Stored items:
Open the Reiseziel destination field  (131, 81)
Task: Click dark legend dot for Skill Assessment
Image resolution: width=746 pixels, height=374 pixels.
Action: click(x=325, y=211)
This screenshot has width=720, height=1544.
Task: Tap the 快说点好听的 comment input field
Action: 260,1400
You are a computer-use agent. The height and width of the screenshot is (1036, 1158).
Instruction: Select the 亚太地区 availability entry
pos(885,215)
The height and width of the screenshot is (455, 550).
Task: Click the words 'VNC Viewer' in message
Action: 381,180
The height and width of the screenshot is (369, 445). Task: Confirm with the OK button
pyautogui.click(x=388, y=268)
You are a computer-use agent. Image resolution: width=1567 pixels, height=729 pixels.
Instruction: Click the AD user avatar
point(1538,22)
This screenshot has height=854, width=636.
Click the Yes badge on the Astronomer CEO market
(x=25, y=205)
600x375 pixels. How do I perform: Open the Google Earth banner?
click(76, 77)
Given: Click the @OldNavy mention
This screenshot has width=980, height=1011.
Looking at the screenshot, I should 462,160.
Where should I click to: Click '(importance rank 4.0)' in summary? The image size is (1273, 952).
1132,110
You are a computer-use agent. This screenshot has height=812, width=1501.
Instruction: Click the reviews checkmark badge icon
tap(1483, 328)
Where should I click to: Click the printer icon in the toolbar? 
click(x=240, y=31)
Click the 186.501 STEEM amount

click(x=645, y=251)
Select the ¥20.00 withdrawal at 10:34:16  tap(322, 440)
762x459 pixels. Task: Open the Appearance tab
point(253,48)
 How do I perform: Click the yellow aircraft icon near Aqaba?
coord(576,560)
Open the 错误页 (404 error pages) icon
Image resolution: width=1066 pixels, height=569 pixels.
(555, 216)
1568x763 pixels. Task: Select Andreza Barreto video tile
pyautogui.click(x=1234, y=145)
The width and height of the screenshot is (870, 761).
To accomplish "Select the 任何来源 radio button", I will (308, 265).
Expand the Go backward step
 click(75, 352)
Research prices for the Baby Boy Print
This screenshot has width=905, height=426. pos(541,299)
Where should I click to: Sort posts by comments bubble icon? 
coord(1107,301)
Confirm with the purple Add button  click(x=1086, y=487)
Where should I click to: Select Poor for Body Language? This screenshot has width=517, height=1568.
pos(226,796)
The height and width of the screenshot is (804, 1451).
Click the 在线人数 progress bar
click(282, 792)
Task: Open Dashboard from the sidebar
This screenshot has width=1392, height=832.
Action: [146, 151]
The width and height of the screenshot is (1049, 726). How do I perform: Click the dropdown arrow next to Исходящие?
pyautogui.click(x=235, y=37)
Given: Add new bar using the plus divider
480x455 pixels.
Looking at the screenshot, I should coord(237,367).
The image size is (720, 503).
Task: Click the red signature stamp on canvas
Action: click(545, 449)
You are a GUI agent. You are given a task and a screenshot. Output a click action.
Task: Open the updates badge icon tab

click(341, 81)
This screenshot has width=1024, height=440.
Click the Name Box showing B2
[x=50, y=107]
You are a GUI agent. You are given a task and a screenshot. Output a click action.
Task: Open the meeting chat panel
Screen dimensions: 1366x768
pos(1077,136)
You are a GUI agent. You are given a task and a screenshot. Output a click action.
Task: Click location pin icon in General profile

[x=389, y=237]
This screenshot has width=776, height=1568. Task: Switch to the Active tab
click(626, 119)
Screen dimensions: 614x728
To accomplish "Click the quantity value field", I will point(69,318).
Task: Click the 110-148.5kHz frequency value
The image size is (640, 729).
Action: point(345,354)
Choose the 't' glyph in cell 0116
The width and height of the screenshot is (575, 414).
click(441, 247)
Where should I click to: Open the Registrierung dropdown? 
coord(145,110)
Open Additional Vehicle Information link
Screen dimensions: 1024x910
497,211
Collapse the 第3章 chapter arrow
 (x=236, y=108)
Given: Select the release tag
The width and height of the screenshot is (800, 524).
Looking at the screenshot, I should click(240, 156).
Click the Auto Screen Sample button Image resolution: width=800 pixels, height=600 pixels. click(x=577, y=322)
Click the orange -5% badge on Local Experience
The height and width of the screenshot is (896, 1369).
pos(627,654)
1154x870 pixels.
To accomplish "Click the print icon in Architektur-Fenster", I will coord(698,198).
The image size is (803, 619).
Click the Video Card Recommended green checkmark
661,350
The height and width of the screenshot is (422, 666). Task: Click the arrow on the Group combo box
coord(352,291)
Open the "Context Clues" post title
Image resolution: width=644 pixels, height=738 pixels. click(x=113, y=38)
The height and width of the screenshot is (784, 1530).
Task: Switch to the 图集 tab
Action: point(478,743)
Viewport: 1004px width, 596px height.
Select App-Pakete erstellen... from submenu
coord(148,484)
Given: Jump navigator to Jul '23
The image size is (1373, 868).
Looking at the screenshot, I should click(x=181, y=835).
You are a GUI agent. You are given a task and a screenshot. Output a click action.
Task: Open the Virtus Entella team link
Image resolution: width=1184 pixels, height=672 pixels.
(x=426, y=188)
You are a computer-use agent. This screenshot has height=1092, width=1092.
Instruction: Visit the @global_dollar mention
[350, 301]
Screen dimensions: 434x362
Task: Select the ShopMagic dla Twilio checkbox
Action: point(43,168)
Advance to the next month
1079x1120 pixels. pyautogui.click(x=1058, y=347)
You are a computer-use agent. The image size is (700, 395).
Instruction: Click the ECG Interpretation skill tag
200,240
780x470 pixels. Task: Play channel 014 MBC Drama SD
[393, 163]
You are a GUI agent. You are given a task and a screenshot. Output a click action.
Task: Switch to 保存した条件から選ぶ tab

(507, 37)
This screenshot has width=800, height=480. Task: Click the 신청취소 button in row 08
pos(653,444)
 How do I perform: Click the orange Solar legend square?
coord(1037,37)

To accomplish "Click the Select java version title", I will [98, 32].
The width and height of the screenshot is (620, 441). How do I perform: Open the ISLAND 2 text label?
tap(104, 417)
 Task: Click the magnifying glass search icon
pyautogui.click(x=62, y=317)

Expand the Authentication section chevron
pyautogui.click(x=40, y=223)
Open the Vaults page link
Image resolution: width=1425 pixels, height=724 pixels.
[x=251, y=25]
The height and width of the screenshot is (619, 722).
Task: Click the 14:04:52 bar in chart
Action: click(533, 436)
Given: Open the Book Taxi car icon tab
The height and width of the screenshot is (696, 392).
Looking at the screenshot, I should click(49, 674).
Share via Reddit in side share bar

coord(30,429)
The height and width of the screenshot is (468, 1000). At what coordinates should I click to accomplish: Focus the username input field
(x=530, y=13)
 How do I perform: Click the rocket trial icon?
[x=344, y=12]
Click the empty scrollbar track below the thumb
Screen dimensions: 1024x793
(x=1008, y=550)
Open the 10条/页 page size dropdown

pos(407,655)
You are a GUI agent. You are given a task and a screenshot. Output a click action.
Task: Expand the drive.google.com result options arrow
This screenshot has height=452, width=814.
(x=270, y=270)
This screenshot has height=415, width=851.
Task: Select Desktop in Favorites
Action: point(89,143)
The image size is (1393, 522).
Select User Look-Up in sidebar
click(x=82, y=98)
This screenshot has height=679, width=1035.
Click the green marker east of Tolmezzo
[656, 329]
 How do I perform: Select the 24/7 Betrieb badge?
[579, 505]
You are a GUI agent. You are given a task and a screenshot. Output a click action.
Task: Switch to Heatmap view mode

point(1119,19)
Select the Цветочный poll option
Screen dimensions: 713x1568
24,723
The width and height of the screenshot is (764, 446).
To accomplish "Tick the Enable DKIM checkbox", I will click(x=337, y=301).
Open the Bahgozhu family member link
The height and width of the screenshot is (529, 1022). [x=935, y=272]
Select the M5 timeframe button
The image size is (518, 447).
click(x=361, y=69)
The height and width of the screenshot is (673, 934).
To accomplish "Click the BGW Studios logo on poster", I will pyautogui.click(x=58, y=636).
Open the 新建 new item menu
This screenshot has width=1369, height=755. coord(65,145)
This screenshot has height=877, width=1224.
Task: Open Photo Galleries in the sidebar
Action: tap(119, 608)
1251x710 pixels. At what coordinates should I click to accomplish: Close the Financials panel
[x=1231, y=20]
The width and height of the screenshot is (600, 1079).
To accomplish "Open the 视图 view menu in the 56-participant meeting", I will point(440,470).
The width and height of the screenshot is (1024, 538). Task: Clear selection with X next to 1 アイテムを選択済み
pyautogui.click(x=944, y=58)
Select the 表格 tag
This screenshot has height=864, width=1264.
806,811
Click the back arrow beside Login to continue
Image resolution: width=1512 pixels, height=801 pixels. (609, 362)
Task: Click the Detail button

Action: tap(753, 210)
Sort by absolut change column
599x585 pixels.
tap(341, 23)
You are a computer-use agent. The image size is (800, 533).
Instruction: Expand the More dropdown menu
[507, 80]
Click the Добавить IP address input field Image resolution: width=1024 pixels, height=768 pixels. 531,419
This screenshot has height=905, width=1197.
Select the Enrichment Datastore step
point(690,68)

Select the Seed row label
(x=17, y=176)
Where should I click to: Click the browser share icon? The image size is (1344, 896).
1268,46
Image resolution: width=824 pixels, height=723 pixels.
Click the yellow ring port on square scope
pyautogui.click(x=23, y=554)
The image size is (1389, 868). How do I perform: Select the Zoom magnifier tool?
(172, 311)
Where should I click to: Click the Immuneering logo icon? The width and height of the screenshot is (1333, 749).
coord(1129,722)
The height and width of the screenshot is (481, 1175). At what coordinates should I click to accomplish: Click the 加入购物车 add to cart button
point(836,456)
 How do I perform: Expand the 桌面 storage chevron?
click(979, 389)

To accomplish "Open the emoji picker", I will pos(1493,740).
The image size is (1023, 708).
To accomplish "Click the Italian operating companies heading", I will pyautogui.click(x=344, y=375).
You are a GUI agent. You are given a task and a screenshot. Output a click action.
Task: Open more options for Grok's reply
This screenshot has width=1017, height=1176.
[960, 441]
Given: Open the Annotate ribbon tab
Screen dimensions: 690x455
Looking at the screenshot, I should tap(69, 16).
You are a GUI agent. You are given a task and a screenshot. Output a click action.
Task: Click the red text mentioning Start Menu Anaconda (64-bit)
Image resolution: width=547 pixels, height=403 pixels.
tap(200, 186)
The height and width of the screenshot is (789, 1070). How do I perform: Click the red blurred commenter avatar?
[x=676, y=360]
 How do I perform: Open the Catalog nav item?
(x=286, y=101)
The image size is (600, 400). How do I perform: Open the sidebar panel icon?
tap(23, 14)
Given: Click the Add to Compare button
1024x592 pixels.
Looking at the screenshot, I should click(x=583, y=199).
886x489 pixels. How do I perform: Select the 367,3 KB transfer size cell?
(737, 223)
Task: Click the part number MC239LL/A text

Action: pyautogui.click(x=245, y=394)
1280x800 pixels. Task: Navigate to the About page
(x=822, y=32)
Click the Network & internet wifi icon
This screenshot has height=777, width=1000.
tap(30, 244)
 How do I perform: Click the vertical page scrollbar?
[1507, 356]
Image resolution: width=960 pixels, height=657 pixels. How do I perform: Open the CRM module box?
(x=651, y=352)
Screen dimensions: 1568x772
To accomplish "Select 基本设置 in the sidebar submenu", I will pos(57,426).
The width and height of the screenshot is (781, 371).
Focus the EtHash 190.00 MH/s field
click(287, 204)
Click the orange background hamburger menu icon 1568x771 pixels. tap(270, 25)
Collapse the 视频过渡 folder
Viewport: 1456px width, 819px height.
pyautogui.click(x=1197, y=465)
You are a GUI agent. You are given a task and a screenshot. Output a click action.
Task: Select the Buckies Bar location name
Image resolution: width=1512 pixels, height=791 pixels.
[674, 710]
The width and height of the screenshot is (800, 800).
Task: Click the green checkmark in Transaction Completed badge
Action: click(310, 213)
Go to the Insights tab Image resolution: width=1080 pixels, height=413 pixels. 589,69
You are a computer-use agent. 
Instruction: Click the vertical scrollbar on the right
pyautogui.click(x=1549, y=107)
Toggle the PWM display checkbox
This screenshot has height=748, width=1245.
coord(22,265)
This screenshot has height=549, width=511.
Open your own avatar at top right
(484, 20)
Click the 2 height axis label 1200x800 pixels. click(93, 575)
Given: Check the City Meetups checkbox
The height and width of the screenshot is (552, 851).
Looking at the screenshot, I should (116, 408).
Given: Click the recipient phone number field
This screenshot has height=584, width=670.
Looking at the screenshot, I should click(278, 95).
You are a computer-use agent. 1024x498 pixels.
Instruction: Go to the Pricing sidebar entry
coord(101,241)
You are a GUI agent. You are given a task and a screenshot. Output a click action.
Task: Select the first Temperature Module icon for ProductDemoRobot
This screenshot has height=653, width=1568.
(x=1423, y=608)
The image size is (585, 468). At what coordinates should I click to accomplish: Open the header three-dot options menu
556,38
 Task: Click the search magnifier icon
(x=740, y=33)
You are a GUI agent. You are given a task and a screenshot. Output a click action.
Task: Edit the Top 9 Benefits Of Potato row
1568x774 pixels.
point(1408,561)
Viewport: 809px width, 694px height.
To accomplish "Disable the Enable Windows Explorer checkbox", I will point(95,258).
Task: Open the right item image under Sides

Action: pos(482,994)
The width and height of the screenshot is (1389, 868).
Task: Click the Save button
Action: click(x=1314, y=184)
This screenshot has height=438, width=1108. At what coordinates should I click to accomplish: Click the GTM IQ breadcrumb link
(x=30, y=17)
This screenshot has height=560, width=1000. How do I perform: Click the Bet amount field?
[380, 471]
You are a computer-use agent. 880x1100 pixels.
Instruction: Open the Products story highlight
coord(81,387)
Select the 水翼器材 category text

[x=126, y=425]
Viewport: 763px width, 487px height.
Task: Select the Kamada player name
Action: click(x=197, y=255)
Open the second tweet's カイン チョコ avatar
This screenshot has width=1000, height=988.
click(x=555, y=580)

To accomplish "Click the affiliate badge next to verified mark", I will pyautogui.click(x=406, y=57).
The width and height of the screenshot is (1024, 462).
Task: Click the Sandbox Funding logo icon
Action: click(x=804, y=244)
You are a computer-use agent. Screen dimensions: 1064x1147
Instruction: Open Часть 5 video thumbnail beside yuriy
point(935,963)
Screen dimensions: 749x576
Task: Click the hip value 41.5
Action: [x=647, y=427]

Problem requirements:
Collect from the data above every line that includes "Enable".

Result for this task:
To accomplish "Tick the Enable DKIM checkbox", I will click(x=337, y=301).
To accomplish "Disable the Enable Windows Explorer checkbox", I will point(95,258).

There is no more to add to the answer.